I Love to Hate Spending Money
My boyfriend lives in an old suburb, where the Walmart has all its beauty products locked down because people keep stealing them. He drives an Infiniti and loves great italian food, wears a lot of Polo stuff, and has about five bank accounts. I really should have expected that when we shared our Christmas desires, he would tell me he wanted a very expensive gaming thing.
“You have expensive taste,” I told him. “All I want is a nice blender.”
“Yeah, well, you should know me by now.”
And I do. Of course I should have expected it. But I also, of course, had to let him know how I felt about his taste.
“We don’t even have money like that, is that really what you want? That’s like four hundred dollars!”
“There shouldn’t be a price on making me happy,” he said. “I don’t turn you down for nothing, long as it’ll make you happy.”
I had to pause. This was true. A nice meal, tint job on my car, new bag, one of those armband phone cases (for the iPhone 6, which areimpossible to find) so that I can be encouraged to run more often without sweaty palms…I mean, the man can’t say no to me. But I had to realize that every time he asks, I can’t seem to say yes.

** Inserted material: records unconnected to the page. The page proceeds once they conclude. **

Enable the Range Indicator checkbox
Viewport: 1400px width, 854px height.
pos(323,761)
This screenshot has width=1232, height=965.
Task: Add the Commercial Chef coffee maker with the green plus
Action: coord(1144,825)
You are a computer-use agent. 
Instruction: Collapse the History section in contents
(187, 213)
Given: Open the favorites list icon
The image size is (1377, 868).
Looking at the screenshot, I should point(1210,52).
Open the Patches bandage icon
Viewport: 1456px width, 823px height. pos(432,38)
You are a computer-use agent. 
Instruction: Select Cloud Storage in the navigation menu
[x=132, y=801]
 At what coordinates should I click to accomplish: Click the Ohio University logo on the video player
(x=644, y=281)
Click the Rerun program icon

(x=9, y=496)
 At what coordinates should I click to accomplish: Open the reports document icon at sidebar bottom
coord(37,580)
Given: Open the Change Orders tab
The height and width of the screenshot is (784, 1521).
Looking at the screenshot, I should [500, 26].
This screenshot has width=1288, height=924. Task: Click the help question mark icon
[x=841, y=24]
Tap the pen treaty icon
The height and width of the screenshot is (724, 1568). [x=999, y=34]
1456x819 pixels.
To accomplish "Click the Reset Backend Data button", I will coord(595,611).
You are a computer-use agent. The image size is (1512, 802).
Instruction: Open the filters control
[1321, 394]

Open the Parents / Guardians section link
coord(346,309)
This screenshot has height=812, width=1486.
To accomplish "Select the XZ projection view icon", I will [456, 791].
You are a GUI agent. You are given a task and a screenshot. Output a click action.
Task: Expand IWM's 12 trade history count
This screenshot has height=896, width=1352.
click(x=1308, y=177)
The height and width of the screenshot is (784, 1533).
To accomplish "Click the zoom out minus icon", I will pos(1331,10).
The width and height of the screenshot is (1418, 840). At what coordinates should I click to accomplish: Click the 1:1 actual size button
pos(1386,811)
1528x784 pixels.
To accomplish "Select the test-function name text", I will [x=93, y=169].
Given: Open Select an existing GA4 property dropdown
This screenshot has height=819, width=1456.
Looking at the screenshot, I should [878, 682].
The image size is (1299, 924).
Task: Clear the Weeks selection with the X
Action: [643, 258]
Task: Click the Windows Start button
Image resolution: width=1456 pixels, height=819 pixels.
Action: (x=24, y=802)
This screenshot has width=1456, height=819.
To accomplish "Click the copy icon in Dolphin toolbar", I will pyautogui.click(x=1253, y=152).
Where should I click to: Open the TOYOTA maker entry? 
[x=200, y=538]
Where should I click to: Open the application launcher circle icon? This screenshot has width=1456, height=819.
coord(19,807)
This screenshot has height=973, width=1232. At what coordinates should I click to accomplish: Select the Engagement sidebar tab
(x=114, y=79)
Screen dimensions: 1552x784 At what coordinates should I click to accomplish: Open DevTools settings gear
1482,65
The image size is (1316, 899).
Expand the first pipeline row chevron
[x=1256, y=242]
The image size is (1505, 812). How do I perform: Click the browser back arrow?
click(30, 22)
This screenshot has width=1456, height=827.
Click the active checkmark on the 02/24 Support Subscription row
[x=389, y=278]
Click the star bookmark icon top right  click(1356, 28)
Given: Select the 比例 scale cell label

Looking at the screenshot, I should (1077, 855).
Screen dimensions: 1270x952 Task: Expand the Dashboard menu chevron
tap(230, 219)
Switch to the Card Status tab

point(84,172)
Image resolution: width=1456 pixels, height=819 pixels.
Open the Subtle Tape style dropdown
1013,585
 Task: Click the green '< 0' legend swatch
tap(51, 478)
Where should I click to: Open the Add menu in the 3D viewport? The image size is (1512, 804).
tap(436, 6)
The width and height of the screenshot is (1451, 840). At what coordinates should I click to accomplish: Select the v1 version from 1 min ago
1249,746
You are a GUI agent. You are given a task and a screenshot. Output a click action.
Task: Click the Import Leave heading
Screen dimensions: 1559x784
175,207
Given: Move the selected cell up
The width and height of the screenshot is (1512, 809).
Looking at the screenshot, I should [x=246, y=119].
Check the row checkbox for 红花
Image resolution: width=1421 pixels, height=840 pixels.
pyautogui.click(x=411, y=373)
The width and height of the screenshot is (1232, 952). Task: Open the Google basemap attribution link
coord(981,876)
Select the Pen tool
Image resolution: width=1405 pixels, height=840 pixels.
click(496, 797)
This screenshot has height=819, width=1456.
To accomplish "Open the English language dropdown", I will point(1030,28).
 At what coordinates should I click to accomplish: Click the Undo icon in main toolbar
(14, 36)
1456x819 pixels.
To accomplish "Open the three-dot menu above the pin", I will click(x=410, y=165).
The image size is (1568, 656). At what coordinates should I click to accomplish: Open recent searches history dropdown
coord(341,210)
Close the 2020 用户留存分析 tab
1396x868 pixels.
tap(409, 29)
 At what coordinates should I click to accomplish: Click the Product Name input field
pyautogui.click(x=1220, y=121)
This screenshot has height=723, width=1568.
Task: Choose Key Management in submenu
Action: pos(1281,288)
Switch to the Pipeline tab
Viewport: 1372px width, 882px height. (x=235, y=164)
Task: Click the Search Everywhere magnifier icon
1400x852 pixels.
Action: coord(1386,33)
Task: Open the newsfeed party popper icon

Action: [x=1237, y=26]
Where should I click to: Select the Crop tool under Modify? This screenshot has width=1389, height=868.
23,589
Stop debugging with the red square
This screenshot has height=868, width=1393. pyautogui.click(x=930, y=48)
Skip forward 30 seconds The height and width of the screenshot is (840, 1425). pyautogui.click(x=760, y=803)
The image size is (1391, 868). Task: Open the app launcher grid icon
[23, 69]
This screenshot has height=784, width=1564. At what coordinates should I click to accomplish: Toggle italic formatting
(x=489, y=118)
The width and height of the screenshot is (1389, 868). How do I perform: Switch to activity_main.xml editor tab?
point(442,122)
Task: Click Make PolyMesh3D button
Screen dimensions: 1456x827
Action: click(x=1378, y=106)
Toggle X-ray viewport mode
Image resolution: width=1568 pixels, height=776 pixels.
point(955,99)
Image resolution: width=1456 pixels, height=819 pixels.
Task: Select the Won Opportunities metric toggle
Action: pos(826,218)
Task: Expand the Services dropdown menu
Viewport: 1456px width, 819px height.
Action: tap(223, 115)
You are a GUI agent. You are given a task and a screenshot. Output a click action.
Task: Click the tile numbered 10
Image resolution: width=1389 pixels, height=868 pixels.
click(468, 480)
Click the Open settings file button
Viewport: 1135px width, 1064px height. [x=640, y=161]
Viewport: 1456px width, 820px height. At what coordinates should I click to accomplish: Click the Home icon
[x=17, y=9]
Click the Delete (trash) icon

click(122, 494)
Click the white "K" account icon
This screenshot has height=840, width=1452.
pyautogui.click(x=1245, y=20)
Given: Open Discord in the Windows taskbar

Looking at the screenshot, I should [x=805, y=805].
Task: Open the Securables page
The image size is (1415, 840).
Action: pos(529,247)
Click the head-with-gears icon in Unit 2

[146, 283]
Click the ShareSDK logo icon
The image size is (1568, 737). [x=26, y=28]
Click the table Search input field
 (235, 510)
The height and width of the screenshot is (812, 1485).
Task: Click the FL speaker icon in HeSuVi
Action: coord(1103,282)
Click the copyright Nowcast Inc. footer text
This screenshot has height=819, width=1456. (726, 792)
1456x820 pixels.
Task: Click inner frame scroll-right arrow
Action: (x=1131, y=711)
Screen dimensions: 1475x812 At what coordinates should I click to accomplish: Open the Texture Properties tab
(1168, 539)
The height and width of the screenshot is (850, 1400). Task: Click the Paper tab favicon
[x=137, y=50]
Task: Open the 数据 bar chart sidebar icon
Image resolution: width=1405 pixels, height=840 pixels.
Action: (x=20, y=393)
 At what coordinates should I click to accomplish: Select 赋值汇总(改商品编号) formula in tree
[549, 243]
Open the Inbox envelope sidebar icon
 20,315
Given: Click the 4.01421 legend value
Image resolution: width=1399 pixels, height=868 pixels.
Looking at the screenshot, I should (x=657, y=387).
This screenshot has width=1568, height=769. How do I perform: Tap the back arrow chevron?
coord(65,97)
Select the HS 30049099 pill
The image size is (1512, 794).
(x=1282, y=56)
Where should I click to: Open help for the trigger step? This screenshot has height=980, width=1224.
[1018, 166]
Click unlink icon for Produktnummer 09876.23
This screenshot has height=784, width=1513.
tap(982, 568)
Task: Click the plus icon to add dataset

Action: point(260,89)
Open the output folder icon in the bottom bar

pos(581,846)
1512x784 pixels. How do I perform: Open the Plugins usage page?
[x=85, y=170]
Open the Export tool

Why? Maybe it’s because I grew up in a home that cared about money. But then, so did he.
It could be because I turned my life over to Minimalism when I was in college out of state, broke as fuck and determined to not let my one-pair-of-pants-having-ass feel jealous or embittered because of it. I hate spending money, even while I love to have things, like this Mac that I’m writing with/on now. Not only do I hate spending money, I hate people who seem to carelessly spend money, when they could doing X,Y, and Z instead!
The truth of it is, I love to hate spending money. Perhaps it reassures me of my level of environmental consciousness, while also reasuring everyone around me of a deep-rooted narcissism.
A nugget of wisdom I’ve shared that I once read in a Lucky magazine is the $1 rule, which is as follows:
“If you’ll use it once for every dollar you’ll spend on it, buy it.”
Will my boyfriend use his gaming whatever 400 times? I seriously doubt it. Is this why I hate to buy it for him? Um…I guess so.
Or is it a demented sense of self-righteousness instead? I’m not just a cheapskate, like those people on that A&E/TNT/HGTV show (I don’t know, we don’t have cable). But I, the sometimes-vegetarian, bohemian, minimalist person that I am, feel somewhat obligated to hate such spending habits. What else could you with that $400? You could adopt an endangered whale! Why, you could even adopt an African child for mere cents each day!
Not that I would do anything with the money. I would save it away, look at the number in the account. Then I would dip into it for expensive coffee treats and organic soaps over the course of the next few months until, alas, the well dried up.
“Where’d that money go?” My boyfriend would ask.
I wouldn’t have a fucking clue.
So which is worse?
As a woman who has put in massive hours at a job I hate, it’s hard for me to imagine being frivolous with something that people work so hard for. We work hard to make our paychecks, and there are non-English-natives who work hard to cut the trees to make the paper for those paychecks and their own every day. Do we throw away all that work, from all those people, for a gaming thingie that we’ll use a handful of times in the moments between fucking and sleeping?
I can’t answer that question.
But tomorrow, I’ll be dipping out on my boyfriend to hunt around for deals on this gaming machine. Maybe I just need to lighten up. I mean, lighten my load. Nobody said that I personally must carry the weight of the world on my shoulders. That’s what we’ve got Jesus for, after all.
And you know what? If it will make him happy, fuck it. Just fuck it.